Les vétérans Sarlin et Bournois.
Si
l’histoire a gardé le souvenir de la gloire, mais aussi de la violence, des
guerres de l’Empire, elle a très largement négligé de s’interroger sur ce que
sont devenus les principaux acteurs de ces heures célèbres. Pourtant, les
soldats de Napoléon, après 1815, sont des figures importantes de la société
française. La façon dont ils ont rencontré les données du politique au sein de
l’armée, les voies par lesquelles la guerre a modifié leurs destins dans la
société de leur temps en disent long sur les réalités de la France du XIXe
siècle. En témoignent les destins croisés de Louis Sarlin, né en 1790 à
Ansouis, petit village du Vaucluse, et de Bournois, né, sans doute lui aussi en
1790, dans le département du Doubs.
Louis Sarlin s’est enrôlé en 1811 comme remplaçant
pour le prix élevé de 4000 francs, alors que son père dispose pourtant de
l’aisance d’un négociant en bestiaux. Louis semble donc prêt à tenter le sort
pour s’enrichir quelque peu, à moins qu’il n’ait eu tout simplement le goût de
l’aventure... Au retour de la guerre, qu’il a faite dans les rangs des
grenadiers, il reprend place dans son village natal, où il se marie avec la
fille d’un modeste salpêtrier.
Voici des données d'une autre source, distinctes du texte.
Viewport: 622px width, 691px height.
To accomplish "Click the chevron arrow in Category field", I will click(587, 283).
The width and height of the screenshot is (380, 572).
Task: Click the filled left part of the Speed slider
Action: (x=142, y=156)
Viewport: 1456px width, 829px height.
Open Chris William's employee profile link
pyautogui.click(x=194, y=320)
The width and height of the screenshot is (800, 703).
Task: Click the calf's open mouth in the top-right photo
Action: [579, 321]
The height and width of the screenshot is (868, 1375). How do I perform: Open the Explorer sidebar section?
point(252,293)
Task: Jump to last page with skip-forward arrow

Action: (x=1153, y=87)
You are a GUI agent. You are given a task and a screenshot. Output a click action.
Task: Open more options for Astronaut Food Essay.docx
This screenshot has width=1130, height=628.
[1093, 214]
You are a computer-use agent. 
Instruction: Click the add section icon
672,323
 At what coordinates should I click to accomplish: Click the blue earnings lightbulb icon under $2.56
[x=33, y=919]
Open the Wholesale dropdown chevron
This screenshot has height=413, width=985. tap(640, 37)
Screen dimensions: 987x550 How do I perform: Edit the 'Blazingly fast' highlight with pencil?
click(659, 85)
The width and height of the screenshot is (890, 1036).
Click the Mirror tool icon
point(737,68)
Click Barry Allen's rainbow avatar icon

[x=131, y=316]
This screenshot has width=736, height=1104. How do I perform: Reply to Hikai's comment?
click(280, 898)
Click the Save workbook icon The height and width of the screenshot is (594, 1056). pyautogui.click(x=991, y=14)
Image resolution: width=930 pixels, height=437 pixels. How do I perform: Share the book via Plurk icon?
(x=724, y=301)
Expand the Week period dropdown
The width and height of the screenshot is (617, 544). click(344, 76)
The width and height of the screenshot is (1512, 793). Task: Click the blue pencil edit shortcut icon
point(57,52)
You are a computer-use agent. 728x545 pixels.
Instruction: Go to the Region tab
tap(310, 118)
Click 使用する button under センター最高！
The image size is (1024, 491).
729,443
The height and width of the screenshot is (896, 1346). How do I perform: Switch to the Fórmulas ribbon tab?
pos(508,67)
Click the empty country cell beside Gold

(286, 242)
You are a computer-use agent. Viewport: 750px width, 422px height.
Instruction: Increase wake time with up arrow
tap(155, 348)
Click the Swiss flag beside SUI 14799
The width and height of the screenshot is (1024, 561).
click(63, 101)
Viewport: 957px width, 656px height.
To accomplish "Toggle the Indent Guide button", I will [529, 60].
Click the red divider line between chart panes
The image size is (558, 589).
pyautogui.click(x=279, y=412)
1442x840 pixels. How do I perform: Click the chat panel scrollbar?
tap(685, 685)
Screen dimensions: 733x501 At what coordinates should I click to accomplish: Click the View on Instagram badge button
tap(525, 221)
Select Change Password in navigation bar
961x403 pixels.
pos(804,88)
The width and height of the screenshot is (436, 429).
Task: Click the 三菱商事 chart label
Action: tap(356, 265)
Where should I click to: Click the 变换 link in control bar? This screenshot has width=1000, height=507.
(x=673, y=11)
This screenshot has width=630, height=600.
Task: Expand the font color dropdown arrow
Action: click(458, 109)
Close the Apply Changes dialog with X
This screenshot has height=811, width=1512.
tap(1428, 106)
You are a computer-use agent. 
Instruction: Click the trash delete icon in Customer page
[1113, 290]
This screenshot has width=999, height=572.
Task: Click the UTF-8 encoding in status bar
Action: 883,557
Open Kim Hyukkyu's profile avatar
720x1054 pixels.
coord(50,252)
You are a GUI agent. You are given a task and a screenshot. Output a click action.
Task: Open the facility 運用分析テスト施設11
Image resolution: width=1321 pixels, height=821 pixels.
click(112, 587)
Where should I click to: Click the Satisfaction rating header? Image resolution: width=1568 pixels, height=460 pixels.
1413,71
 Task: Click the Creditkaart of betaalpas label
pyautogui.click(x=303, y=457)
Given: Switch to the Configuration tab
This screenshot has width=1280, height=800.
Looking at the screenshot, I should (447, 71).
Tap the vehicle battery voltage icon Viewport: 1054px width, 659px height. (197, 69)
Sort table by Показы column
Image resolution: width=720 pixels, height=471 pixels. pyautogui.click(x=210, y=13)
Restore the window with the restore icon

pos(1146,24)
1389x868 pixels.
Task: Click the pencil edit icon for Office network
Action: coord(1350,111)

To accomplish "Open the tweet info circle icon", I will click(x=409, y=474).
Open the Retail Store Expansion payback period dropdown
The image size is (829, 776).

Il y réside au moins jusqu’en 1830, date de la
mort de son épouse. Mais six ans plus tard, il n’apparaît plus aux rang des
habitants d’Ansouis. En 1838, on le retrouve “ propriétaire à
Alger ” : a-t-il cherché dans une vie outre-mer l’oubli de ses
chagrins de veuf ? A-t-il profité de cet état de veuf pour renouer avec une
forme d’aventure ? Il a en tout cas prudemment confié sa fille Léonide à
son frère, Jean Baptiste, lui aussi vétéran des armées impériales, établi lui
aussi à Ansouis. Lorsque ce dernier décède, en 1842, Louis est identifié comme
marchand domicilié et demeurant à Alger. Louis conserve pourtant des liens non
seulement affectifs mais aussi matériels avec sa commune natale :
détenteur de 73 ares seulement en 1838, il est à la tête de 50 hectares en
1858. Il laisse en 1866, à son décès, une fortune conséquente au regard de la
société de son village puisque ce sont plus de 22 000 francs qui
reviennent à ses héritiers. Ses deux fils, Louis et Eugène, sont alors tous
deux entrepreneurs à Marseille. Quant à sa fille, Léonide, elle est désormais
établie à son tour à Alger avec son époux, preuve de ce que la famille a fait
souche de part et d’autre de la Méditerranée. Ce départ en Algérie s’est donc
traduit pour les Sarlin par une réelle réussite.
Tel
n’a pas été le cas pour Bournois qui, en 1857, de l’hôpital militaire de
Cherchell, lance un véritable appel au secours au commissaire civil du
lieu :
« veuillez permettre à
un vieillard malade, infirme et ancien soldat de vous exposer qu’après avoir
perdu son petit patrimoine il voulut cacher sa misere en Afrique avec sa femme.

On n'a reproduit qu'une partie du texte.